Page 1 of 1

html to doc

Posted: Wed Dec 26, 2007 2:24 pm
by codewriter
Hi ,

I am working on converting html to doc thru java program. I have an html which is already fully formated . i got to export this as an doc file .any info on this would of help and if so some sample impl .

regards,

Re: html to doc

Posted: Wed Dec 26, 2007 4:39 pm
by floris v
Hey, it's very bad practice not to tell what you want. :evil: Be specific about what you want done and how. Don't leave people guessing - that's wasting their time.
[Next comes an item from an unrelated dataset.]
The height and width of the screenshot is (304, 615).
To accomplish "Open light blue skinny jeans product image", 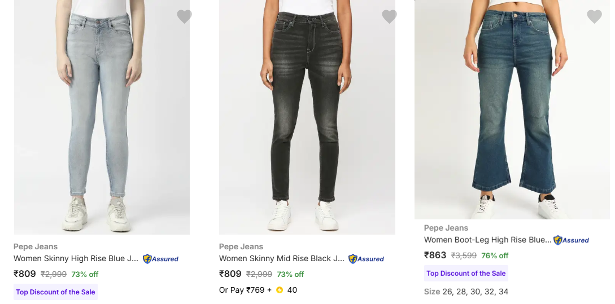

They might say: "Open the file in Writer and save it as .doc." :lol:

Re: html to doc

Posted: Wed Dec 26, 2007 6:07 pm
by hol.sten
codewriter wrote:I am working on converting html to doc thru java program.
Try this threads:
- Java: Using the Bootstrap Connection Mechanism: http://user.services.openoffice.org/en/ ... =44&t=1013
- Java: Using the Interprocess Connection Mechanism: http://user.services.openoffice.org/en/ ... =44&t=1014

But use another save filter, like "MS WinWord 6.0", instead of "writer_pdf_Export". Change

Code: Select all

conversionProperties[0].Value = "writer_pdf_Export";
to

Code: Select all

conversionProperties[0].Value = "MS WinWord 6.0";
Or try the filter list, if you need another conversion: http://wiki.services.openoffice.org/wik ... st_OOo_2_1

Re: html to doc

Posted: Sat Dec 29, 2007 7:36 pm
by codewriter
HI ,

I am almost there with the suggestion gave ... on converting html to doc ..
but life does not seems to be easy with this ...

here goes ....

Note :html2doc this is written in java program to run on a webserver .

If my from input url i.e loadurl is locally (hard disc) stored . the program is able to store properly .

but when the input url is an weburl i.e http://xyz.com . my program is not able to store .. wondering what is the problem .

will attach the code in the next post ... for check ..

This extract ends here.